1 cup chopped -- peeled and seeded roma tomatoes 1/2 cup snipped fresh basil 1 tablespoon olive oil 2 teaspoons minced garlic 1/4 teaspoon salt 1/4 teaspoon freshly ground black pepper 1/4 cup butter, softened 1 teaspoon minced garlic 1/8 teaspoon salt 1/8 teaspoon freshly ground black pepper 1 loaf (16 ounce size) baguette-style French bread -- bias-sliced 3/4-inch thick 1/2 cup freshly shredded Parmesan or Romano cheese
For topping: In a medium bowl, combine tomatoes, basil, olive oil, the first measures of minced garlic, the salt, and black pepper. Set aside.
For garlic butter: In a small bowl, combine softened butter, the second measures of garlic, salt, and pepper.
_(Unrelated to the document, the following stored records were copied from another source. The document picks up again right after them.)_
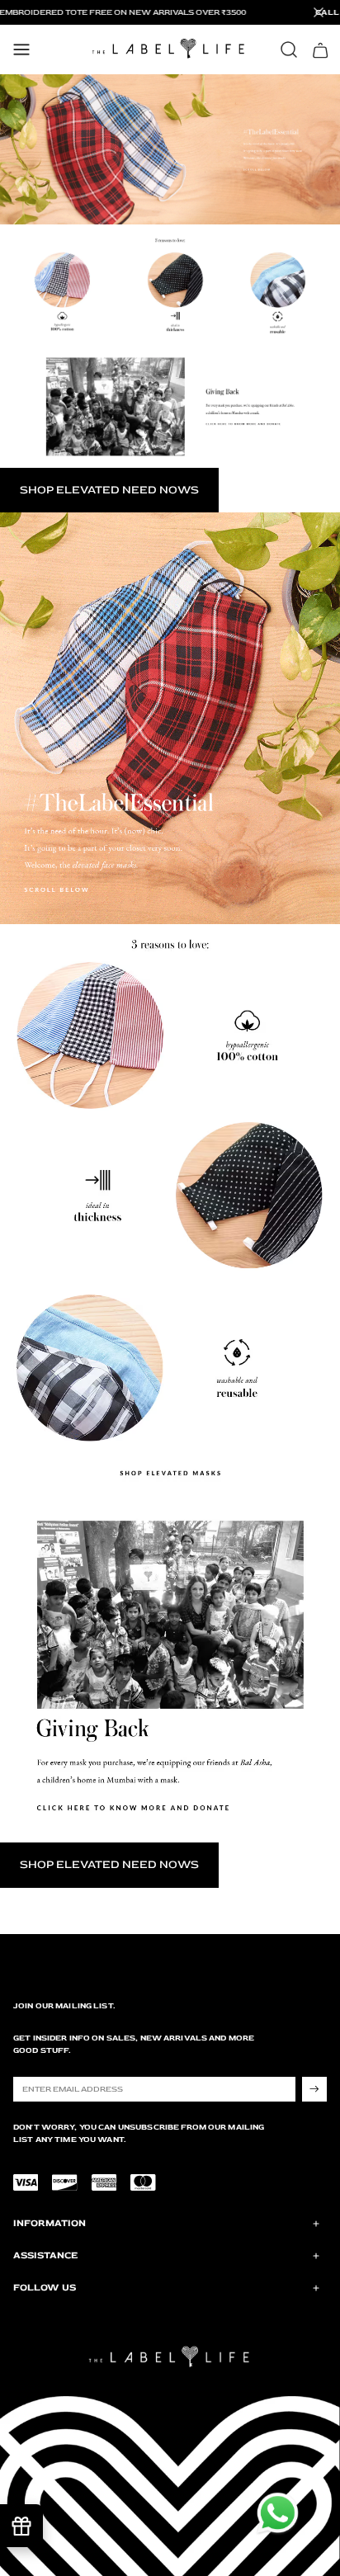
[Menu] (21, 49)
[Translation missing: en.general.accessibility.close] (318, 12)
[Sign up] (314, 2089)
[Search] (289, 49)
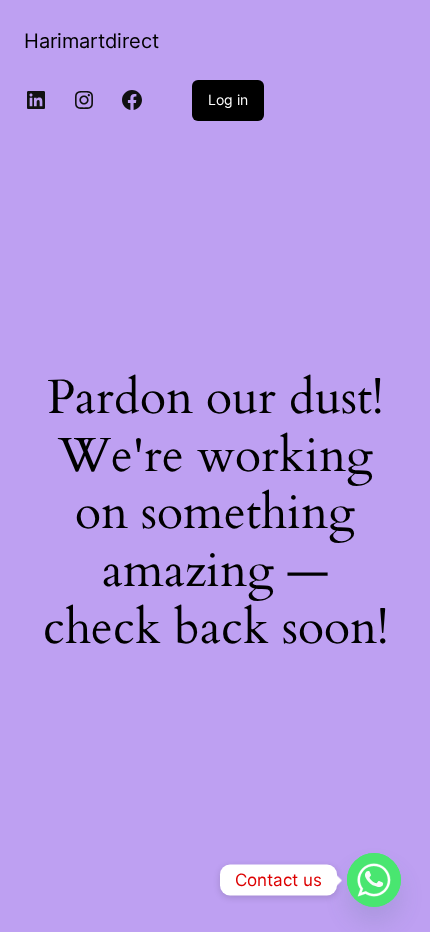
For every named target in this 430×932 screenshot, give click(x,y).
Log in (228, 99)
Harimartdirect (91, 41)
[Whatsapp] (374, 880)
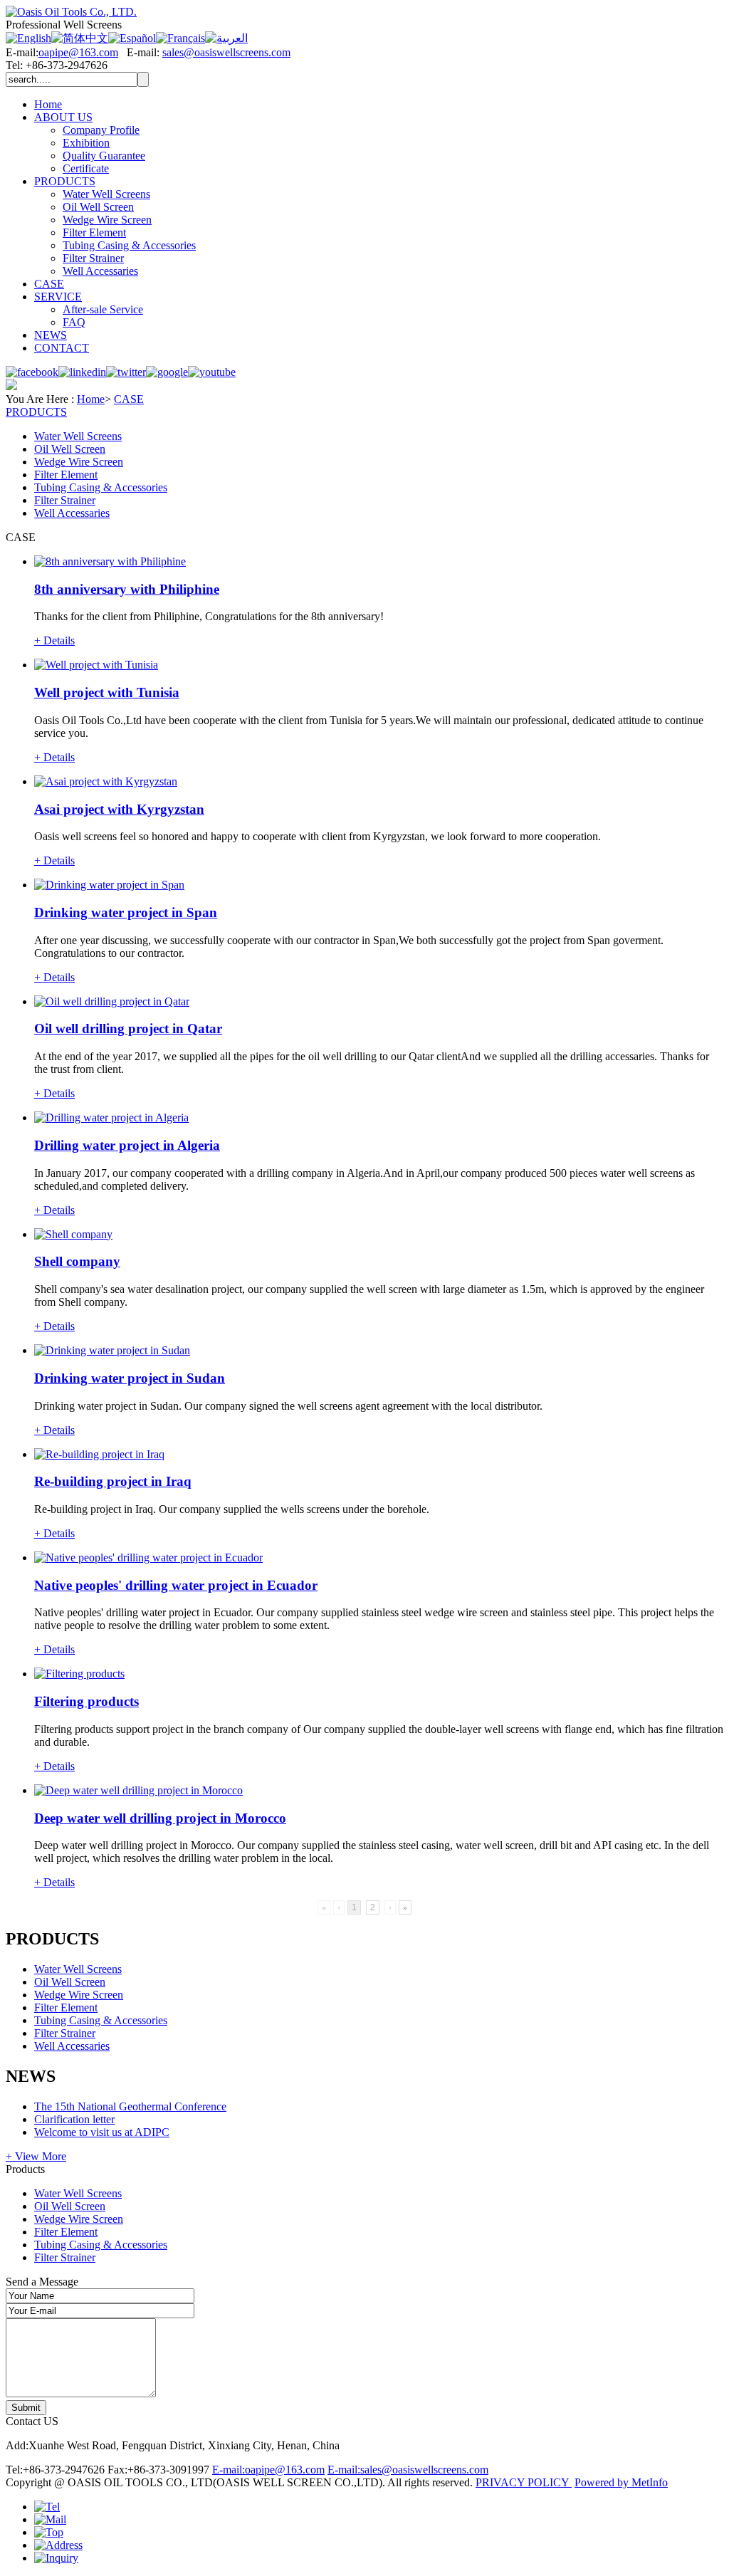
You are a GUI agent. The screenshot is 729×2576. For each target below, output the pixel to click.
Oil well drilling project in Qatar (128, 1028)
Evenly spread garlic butter on one side of bread slices.
For charcoal grill, grill bread slices, buttered side down, on the rack of an uncovered grill directly over medium-low to low coals for 2 minutes or until lightly browned.
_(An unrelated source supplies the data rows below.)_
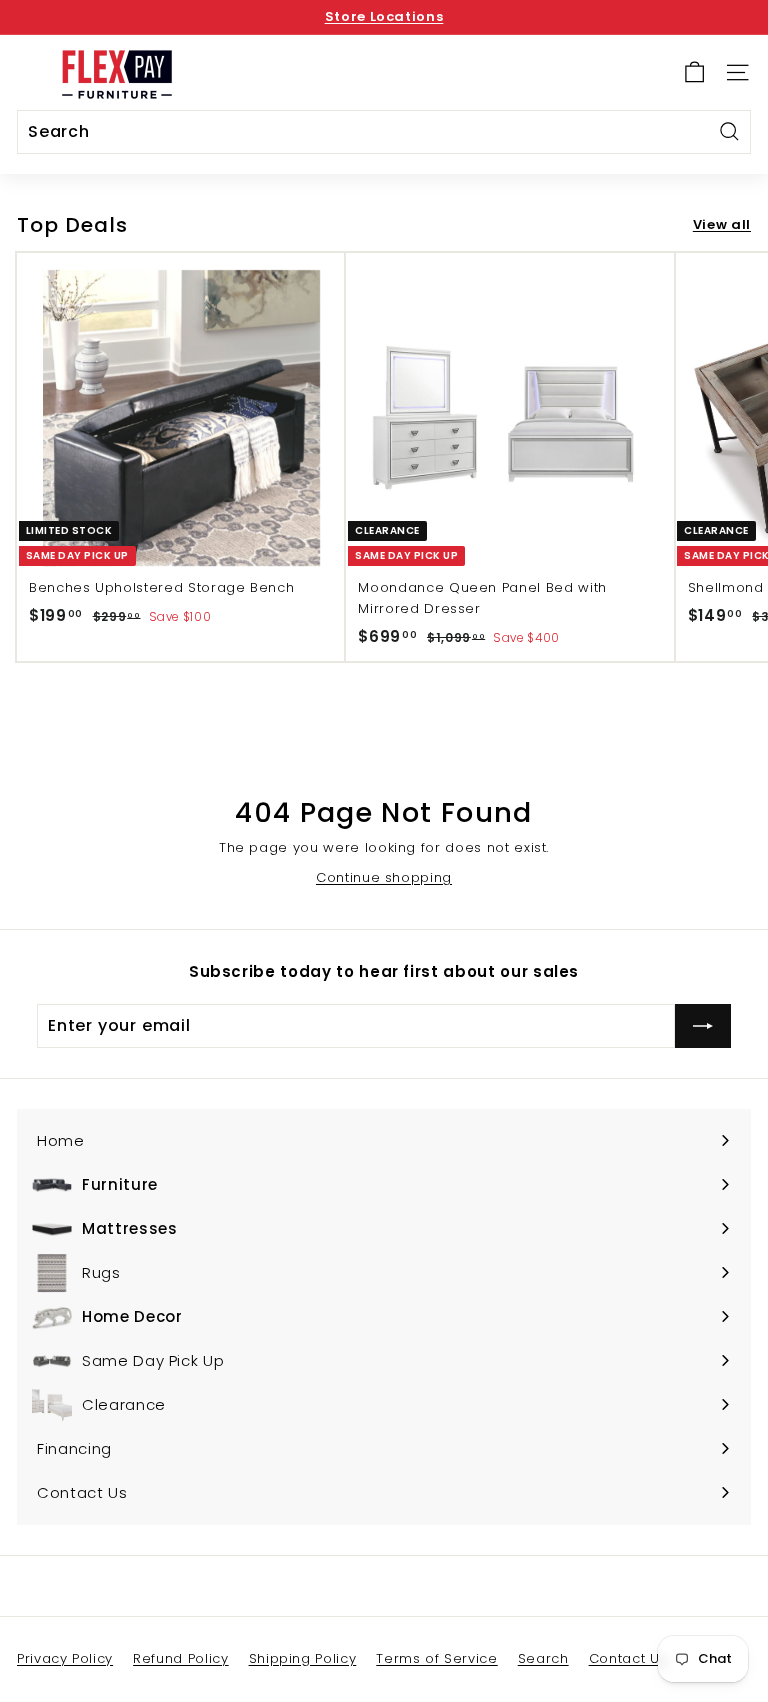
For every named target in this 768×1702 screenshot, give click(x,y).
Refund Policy (180, 1658)
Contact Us (628, 1658)
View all (722, 224)
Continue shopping (384, 877)
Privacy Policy (65, 1658)
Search (543, 1658)
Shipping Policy (303, 1658)
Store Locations (384, 16)
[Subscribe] (703, 1026)
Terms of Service (436, 1658)
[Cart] (694, 72)
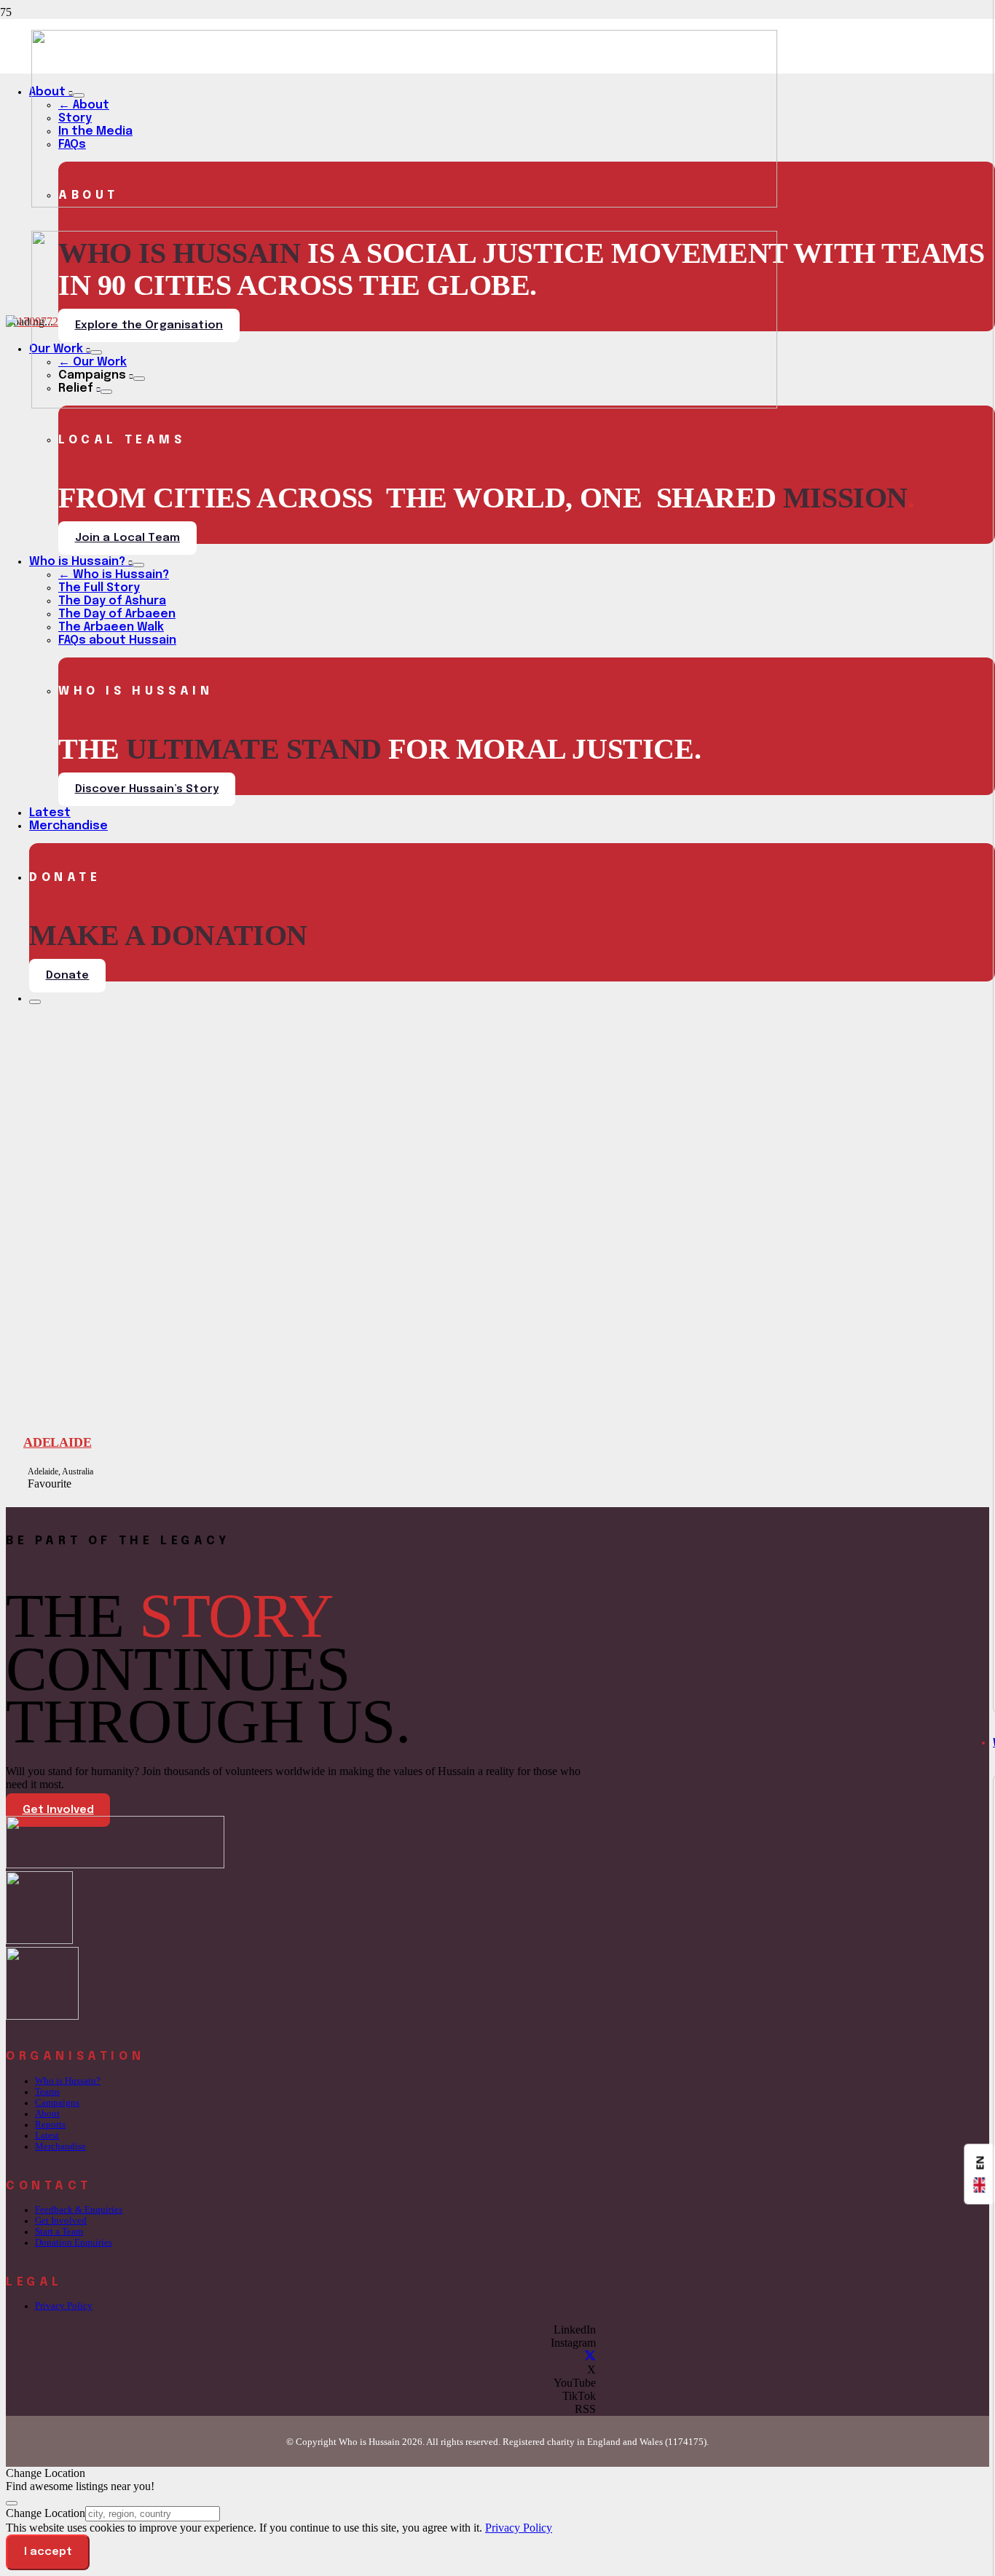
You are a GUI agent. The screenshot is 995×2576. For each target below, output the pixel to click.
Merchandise (60, 2146)
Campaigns (57, 2103)
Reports (50, 2124)
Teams (47, 2092)
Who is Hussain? (68, 2081)
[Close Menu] (35, 1002)
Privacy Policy (64, 2306)
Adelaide (57, 1442)
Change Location (45, 2513)
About (47, 2114)
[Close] (11, 2503)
Turn over and spoon the topping onto each bread slice. Sprinkle with cheese. Grill, covered, 3 to 4 minutes more or just until heated through and bottoms are toasted. Watch bread closely so it does not char. (For a gas grill, preheat grill on high for 10 to 15 minutes. Reduce heat to medium-low to low. Place bread slices on grill rack over heat. Cover and grill as above.)